Древняя старушка с покачивающимся на ее плече древним попугаем важно засеменила к двери, гордая своей миссией и что вот кофейком угостили, что все чин по чину, как и должно в кругу порядочных людей, среди соседей.
— Фотографии прихватите, — сказал Геннадий и понес за ней картон.
— Ну что ж, я, пожалуй, приму твой подарок, они милы, эти нынешние баловни удачи. Но только, Геннадий, ведь ты пожалеешь потом, тут такие есть милашки.
— Не пожалею.
— Тогда прошу тебя, занеси этот свой дар как-нибудь ко мне домой. Мне тащить-то трудно, с Пьером-то на плече.
— Хорошо, я занесу.
— Как-нибудь… — И она удалилась, гордая собой, довольная задавшимся для нее днем.

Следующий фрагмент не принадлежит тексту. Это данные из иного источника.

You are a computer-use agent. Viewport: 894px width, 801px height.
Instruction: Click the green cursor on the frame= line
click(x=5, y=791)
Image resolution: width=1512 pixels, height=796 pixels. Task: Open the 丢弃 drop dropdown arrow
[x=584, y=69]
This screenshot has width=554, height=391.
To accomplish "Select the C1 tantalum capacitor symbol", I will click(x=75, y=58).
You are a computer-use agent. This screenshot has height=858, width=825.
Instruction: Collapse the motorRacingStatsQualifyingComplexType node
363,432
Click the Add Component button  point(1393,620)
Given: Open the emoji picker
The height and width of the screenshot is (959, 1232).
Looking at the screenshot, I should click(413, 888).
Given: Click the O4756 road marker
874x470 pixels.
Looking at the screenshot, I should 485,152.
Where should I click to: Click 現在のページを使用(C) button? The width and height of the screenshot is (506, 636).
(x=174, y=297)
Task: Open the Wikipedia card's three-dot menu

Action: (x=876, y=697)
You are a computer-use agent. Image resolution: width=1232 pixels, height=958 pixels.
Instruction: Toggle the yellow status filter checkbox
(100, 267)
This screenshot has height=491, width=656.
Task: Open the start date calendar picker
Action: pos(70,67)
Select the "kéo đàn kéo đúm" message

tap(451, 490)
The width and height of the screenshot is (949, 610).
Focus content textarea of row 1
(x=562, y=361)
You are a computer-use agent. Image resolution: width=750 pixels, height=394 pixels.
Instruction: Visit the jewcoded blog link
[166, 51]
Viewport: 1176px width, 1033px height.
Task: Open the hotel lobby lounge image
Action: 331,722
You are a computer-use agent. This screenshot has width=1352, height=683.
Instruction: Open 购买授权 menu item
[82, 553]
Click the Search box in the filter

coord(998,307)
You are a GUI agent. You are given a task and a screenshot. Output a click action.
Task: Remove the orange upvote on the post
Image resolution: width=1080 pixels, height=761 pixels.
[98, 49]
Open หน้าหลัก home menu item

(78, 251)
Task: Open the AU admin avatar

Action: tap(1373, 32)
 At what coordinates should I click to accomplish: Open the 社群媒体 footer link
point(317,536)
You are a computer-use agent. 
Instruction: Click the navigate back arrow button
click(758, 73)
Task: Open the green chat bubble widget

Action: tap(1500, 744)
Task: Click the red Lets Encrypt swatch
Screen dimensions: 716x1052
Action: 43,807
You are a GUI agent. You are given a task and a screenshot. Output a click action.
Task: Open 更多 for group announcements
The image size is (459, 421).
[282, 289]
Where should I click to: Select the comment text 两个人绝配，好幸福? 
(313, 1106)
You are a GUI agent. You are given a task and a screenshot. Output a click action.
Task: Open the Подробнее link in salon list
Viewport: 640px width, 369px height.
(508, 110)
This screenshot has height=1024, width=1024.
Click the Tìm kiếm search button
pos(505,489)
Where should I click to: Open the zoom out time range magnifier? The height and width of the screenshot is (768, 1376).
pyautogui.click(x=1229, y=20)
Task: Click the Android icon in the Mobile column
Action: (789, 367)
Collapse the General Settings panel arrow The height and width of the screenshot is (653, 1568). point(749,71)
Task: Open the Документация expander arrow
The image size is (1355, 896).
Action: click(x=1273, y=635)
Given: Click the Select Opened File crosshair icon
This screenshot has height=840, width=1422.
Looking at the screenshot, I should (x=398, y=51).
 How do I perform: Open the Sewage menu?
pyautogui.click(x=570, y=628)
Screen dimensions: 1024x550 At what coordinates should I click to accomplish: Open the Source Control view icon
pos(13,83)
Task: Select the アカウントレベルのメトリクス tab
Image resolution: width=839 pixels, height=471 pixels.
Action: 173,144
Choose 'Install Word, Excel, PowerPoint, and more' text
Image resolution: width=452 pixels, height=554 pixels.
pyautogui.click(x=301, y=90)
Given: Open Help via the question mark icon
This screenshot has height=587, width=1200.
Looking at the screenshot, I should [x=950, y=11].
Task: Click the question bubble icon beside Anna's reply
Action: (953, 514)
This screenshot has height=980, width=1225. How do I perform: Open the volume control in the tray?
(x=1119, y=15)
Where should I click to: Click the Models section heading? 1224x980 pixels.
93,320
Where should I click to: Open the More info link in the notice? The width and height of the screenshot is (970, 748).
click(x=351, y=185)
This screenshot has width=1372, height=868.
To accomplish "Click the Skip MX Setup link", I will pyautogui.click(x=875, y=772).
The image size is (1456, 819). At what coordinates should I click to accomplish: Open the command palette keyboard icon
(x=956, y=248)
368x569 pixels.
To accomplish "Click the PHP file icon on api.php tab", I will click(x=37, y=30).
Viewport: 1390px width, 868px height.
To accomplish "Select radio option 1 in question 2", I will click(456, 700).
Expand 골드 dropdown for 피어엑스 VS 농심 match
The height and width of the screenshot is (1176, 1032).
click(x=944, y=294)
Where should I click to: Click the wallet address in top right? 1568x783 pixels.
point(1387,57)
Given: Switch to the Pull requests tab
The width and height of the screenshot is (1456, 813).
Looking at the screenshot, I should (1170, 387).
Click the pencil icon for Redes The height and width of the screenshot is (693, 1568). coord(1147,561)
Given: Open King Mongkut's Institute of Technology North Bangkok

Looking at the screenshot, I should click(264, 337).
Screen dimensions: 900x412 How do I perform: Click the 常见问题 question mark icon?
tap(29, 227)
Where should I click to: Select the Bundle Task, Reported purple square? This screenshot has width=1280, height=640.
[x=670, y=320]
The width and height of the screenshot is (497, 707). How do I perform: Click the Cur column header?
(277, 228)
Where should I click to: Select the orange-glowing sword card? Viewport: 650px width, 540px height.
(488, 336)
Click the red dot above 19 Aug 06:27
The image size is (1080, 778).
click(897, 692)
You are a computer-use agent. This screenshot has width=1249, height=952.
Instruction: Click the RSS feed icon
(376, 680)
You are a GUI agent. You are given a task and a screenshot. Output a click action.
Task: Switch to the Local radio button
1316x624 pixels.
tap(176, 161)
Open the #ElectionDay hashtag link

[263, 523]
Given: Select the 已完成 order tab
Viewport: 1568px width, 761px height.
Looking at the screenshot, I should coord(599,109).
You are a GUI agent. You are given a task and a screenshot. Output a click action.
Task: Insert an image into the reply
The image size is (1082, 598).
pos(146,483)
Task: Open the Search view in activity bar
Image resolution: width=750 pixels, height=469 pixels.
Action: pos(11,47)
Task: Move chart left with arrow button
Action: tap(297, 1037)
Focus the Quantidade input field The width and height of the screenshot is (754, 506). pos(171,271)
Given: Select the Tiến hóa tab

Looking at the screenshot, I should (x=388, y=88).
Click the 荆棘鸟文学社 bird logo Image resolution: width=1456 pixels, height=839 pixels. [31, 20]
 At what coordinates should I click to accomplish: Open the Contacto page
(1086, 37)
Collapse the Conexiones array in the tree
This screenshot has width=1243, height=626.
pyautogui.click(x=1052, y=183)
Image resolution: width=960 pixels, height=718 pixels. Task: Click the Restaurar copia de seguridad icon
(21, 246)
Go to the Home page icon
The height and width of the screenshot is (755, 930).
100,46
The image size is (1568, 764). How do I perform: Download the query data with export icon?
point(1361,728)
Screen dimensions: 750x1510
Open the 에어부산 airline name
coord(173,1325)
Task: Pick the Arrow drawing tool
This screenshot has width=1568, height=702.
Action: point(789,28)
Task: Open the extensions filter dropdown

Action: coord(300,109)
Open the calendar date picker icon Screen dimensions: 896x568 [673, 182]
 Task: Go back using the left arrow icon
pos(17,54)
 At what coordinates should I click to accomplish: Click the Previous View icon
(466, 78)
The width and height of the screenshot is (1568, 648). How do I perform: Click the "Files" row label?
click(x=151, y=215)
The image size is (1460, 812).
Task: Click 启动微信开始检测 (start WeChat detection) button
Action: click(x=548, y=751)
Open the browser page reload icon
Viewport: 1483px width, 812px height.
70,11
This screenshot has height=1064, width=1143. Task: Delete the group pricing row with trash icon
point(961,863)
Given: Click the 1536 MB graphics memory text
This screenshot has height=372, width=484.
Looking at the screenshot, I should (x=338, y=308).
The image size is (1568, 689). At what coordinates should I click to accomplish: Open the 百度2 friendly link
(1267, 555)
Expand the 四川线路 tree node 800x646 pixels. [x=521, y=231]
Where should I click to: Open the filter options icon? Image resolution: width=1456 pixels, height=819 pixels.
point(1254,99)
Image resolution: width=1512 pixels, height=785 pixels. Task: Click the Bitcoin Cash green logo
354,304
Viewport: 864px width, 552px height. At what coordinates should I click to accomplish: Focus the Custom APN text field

А тетка снова уже сидела за машинкой, закладывая в каретку новые страницы. Вот-вот затрещит машинка.
— Я, пожалуй, пойду погуляю, — сказал Геннадий, не веря, что легко сумеет вырваться из дома.
— Конечно, конечно. А обед?
— Я сыт.
— Да, да, ну, конечно. А теперь к своей даме?
— Пожалуй.
— Что ж, ну что ж, не маленький. — Смирение свое Вера Андреевна простучала по клавишам. Медленно начала страницу, она как бы спрашивала машинку, как ей быть. Машинка рассудительно ответила ей: тук-тук — не маленький, тук-тук — пусть уж идет к этой женщине, которая его любит, привязана к нему, иногда такие союзы бывают благотворны.